Dataset entries:
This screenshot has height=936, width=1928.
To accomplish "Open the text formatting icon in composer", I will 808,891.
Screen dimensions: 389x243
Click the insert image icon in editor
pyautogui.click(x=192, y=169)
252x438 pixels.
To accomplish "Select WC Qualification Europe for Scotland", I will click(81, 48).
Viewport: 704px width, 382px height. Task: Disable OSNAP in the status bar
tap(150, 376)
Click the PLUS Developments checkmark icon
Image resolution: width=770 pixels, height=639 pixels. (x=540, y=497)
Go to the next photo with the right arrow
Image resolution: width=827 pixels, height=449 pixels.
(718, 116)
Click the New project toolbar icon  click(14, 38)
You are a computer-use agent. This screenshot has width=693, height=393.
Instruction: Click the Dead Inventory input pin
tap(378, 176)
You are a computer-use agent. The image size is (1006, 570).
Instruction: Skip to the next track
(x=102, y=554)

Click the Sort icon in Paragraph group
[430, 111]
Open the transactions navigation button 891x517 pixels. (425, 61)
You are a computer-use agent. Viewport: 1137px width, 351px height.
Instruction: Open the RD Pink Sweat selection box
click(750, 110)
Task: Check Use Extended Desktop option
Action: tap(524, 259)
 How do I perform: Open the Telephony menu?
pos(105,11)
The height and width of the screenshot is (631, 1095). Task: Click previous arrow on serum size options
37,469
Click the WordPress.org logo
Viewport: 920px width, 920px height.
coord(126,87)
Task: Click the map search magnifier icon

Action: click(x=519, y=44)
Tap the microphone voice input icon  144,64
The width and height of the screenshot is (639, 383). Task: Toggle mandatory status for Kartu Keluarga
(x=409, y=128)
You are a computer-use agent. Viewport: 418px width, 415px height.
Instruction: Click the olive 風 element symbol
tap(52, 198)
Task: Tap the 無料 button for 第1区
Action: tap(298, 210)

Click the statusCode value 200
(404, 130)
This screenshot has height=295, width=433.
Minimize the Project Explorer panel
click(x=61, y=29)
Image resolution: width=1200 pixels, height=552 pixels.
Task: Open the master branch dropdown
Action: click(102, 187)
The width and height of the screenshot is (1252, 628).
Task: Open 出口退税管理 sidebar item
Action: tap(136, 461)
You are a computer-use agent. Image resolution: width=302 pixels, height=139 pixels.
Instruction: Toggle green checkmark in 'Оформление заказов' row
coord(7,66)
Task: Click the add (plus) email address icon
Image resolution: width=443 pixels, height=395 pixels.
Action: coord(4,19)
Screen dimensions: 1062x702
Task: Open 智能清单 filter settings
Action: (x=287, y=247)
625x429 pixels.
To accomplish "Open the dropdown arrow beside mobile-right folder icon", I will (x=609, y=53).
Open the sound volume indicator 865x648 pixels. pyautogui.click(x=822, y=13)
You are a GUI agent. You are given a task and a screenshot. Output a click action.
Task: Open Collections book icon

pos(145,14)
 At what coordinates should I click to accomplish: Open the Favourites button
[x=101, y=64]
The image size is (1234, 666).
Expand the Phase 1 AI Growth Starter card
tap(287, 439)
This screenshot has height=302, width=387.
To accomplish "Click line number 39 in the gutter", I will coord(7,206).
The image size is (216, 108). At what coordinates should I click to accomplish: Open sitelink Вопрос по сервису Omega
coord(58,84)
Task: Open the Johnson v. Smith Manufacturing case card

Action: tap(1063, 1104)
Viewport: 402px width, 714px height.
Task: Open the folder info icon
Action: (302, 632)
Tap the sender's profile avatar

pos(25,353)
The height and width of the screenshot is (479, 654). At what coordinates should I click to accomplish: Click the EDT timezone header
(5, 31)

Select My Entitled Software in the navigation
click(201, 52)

Task: Set down an exact copy of the entries above.

Expected answer:
This screenshot has height=936, width=1928.
To accomplish "Open the text formatting icon in composer", I will 808,891.
Screen dimensions: 389x243
Click the insert image icon in editor
pyautogui.click(x=192, y=169)
252x438 pixels.
To accomplish "Select WC Qualification Europe for Scotland", I will click(81, 48).
Viewport: 704px width, 382px height. Task: Disable OSNAP in the status bar
tap(150, 376)
Click the PLUS Developments checkmark icon
Image resolution: width=770 pixels, height=639 pixels. (x=540, y=497)
Go to the next photo with the right arrow
Image resolution: width=827 pixels, height=449 pixels.
(718, 116)
Click the New project toolbar icon  click(14, 38)
You are a computer-use agent. This screenshot has width=693, height=393.
Instruction: Click the Dead Inventory input pin
tap(378, 176)
You are a computer-use agent. The image size is (1006, 570).
Instruction: Skip to the next track
(x=102, y=554)

Click the Sort icon in Paragraph group
[430, 111]
Open the transactions navigation button 891x517 pixels. (425, 61)
You are a computer-use agent. Viewport: 1137px width, 351px height.
Instruction: Open the RD Pink Sweat selection box
click(750, 110)
Task: Check Use Extended Desktop option
Action: tap(524, 259)
 How do I perform: Open the Telephony menu?
pos(105,11)
The height and width of the screenshot is (631, 1095). Task: Click previous arrow on serum size options
37,469
Click the WordPress.org logo
Viewport: 920px width, 920px height.
coord(126,87)
Task: Click the map search magnifier icon

Action: click(x=519, y=44)
Tap the microphone voice input icon  144,64
The width and height of the screenshot is (639, 383). Task: Toggle mandatory status for Kartu Keluarga
(x=409, y=128)
You are a computer-use agent. Viewport: 418px width, 415px height.
Instruction: Click the olive 風 element symbol
tap(52, 198)
Task: Tap the 無料 button for 第1区
Action: tap(298, 210)

Click the statusCode value 200
(404, 130)
This screenshot has height=295, width=433.
Minimize the Project Explorer panel
click(x=61, y=29)
Image resolution: width=1200 pixels, height=552 pixels.
Task: Open the master branch dropdown
Action: click(102, 187)
The width and height of the screenshot is (1252, 628).
Task: Open 出口退税管理 sidebar item
Action: tap(136, 461)
You are a computer-use agent. Image resolution: width=302 pixels, height=139 pixels.
Instruction: Toggle green checkmark in 'Оформление заказов' row
coord(7,66)
Task: Click the add (plus) email address icon
Image resolution: width=443 pixels, height=395 pixels.
Action: coord(4,19)
Screen dimensions: 1062x702
Task: Open 智能清单 filter settings
Action: (x=287, y=247)
625x429 pixels.
To accomplish "Open the dropdown arrow beside mobile-right folder icon", I will (x=609, y=53).
Open the sound volume indicator 865x648 pixels. pyautogui.click(x=822, y=13)
You are a GUI agent. You are given a task and a screenshot. Output a click action.
Task: Open Collections book icon

pos(145,14)
 At what coordinates should I click to accomplish: Open the Favourites button
[x=101, y=64]
The image size is (1234, 666).
Expand the Phase 1 AI Growth Starter card
tap(287, 439)
This screenshot has height=302, width=387.
To accomplish "Click line number 39 in the gutter", I will coord(7,206).
The image size is (216, 108). At what coordinates should I click to accomplish: Open sitelink Вопрос по сервису Omega
coord(58,84)
Task: Open the Johnson v. Smith Manufacturing case card

Action: tap(1063, 1104)
Viewport: 402px width, 714px height.
Task: Open the folder info icon
Action: (302, 632)
Tap the sender's profile avatar

pos(25,353)
The height and width of the screenshot is (479, 654). At what coordinates should I click to accomplish: Click the EDT timezone header
(5, 31)

Select My Entitled Software in the navigation
click(201, 52)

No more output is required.